Text to read:
[BEGIN]
# Ossabaw



## snuffy (Sep 5, 2012)

Got the P/W Nov. 1-3 hunt.
 Anyone else?


----------



## Ga Waters (Sep 5, 2012)

Got rejected. Maybe next year.


----------



## vcd1363 (Sep 6, 2012)

I will be there for the 5th time,,its my favorite hunt.


----------



## snuffy (Sep 6, 2012)

vcd1363 said:


> I will be there for the 5th time,,its my favorite hunt.



One of mine also.
It will be our 4th.


----------



## Flintrock (Sep 6, 2012)

how many rejection notices to yall use and how many are in your party ?
.
I have been building up my rejection notices for years. I plan on actually going some day.


----------



## snuffy (Sep 7, 2012)

Flintrock said:


> how many rejection notices to yall use and how many are in your party ?
> .
> I have been building up my rejection notices for years. I plan on actually going some day.



We had one rejection. Three in our party.
Everybody that hunts need to go to Ossabaw at least once.
[END]
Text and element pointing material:
[BEGIN]
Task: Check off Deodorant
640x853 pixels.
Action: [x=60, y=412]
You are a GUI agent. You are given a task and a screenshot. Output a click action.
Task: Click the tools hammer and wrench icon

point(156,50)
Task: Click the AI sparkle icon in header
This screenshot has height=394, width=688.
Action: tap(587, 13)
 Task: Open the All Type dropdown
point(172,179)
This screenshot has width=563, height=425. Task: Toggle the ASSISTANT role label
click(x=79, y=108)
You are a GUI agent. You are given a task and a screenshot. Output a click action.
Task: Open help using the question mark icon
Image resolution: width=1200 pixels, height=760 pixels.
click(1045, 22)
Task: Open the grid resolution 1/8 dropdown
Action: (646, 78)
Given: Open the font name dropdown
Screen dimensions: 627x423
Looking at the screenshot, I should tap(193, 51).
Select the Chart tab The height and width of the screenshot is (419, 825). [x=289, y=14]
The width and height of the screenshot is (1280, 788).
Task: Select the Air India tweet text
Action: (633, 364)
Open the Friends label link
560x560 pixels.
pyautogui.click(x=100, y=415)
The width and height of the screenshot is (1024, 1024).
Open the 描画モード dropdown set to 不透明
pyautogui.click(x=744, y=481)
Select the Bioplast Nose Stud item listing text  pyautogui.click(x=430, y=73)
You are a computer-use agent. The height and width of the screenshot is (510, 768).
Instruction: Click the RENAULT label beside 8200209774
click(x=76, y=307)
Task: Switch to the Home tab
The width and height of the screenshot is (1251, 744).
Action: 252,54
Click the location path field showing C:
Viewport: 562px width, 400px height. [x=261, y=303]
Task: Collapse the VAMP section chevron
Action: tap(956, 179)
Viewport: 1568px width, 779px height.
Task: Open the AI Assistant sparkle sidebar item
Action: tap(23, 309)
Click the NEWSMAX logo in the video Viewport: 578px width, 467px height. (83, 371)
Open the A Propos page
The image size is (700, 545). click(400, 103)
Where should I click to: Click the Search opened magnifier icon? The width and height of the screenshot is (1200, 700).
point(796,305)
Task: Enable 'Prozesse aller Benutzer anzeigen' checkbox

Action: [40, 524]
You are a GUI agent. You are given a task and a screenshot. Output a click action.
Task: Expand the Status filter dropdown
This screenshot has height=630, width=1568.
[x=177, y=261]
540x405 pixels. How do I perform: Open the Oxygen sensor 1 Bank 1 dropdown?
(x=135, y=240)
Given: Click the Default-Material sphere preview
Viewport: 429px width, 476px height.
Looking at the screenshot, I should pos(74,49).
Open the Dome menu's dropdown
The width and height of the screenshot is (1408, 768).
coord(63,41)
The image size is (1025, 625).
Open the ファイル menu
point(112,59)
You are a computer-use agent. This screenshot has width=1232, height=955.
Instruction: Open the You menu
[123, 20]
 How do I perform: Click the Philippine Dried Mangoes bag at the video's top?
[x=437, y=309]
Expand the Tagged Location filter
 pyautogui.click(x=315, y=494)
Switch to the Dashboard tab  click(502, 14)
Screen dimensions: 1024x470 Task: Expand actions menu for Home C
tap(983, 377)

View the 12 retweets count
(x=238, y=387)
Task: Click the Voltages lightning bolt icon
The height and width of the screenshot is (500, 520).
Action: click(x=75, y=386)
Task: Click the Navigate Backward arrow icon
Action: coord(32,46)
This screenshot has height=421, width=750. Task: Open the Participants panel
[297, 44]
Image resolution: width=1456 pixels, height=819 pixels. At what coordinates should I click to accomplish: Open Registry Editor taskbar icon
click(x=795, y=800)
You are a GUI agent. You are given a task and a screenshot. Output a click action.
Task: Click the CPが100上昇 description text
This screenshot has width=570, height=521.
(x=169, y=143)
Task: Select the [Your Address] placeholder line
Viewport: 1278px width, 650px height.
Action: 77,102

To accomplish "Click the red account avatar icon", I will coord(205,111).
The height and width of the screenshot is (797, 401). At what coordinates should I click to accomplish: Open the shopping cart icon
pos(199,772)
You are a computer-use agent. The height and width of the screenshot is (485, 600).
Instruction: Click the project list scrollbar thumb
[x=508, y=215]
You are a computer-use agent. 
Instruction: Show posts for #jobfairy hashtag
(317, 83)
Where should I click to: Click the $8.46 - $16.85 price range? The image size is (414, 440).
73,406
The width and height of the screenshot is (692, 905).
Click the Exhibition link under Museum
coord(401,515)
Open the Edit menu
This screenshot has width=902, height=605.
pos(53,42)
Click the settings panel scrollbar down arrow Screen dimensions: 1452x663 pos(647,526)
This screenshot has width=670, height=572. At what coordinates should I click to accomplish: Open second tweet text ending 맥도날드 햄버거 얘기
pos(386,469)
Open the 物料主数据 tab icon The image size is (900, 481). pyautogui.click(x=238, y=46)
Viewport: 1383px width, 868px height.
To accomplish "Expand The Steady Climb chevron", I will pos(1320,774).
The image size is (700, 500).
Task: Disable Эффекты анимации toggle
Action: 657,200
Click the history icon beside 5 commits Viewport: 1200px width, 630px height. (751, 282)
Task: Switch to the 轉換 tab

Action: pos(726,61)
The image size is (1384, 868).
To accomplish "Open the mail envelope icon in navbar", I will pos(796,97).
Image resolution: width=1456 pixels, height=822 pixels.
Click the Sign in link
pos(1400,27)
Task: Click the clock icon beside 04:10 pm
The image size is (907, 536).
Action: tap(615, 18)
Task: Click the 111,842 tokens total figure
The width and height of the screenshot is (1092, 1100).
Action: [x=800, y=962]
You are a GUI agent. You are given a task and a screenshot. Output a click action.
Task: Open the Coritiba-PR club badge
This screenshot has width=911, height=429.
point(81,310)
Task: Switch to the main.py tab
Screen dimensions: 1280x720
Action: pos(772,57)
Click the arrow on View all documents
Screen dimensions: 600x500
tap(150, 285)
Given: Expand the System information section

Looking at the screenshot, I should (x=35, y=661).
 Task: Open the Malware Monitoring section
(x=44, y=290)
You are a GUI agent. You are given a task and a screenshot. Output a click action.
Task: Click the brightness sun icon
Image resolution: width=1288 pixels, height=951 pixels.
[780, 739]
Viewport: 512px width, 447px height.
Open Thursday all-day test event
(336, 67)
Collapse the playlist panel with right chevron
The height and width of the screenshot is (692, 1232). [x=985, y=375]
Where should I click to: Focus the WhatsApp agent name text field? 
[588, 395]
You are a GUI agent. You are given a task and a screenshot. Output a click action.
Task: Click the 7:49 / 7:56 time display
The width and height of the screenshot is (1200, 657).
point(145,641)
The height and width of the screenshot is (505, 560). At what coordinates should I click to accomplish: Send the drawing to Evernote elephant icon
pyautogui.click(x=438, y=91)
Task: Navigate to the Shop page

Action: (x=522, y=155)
[END]
Set exercise 1: In the Ossabaw thread, why does Ga Waters write "Maybe next year."?
Set exercise 2: Echo the Ossabaw thread word for word, starting with "## Flintrock (Sep" and going on through "(Sep 7, 2012)".

Correct output 1: Ga Waters got rejected. For that reason, the hunt will have to wait, possibly until next year.

Correct output 2:
## Flintrock (Sep 6, 2012)

how many rejection notices to yall use and how many are in your party ?
.
I have been building up my rejection notices for years. I plan on actually going some day.


----------



## snuffy (Sep 7, 2012)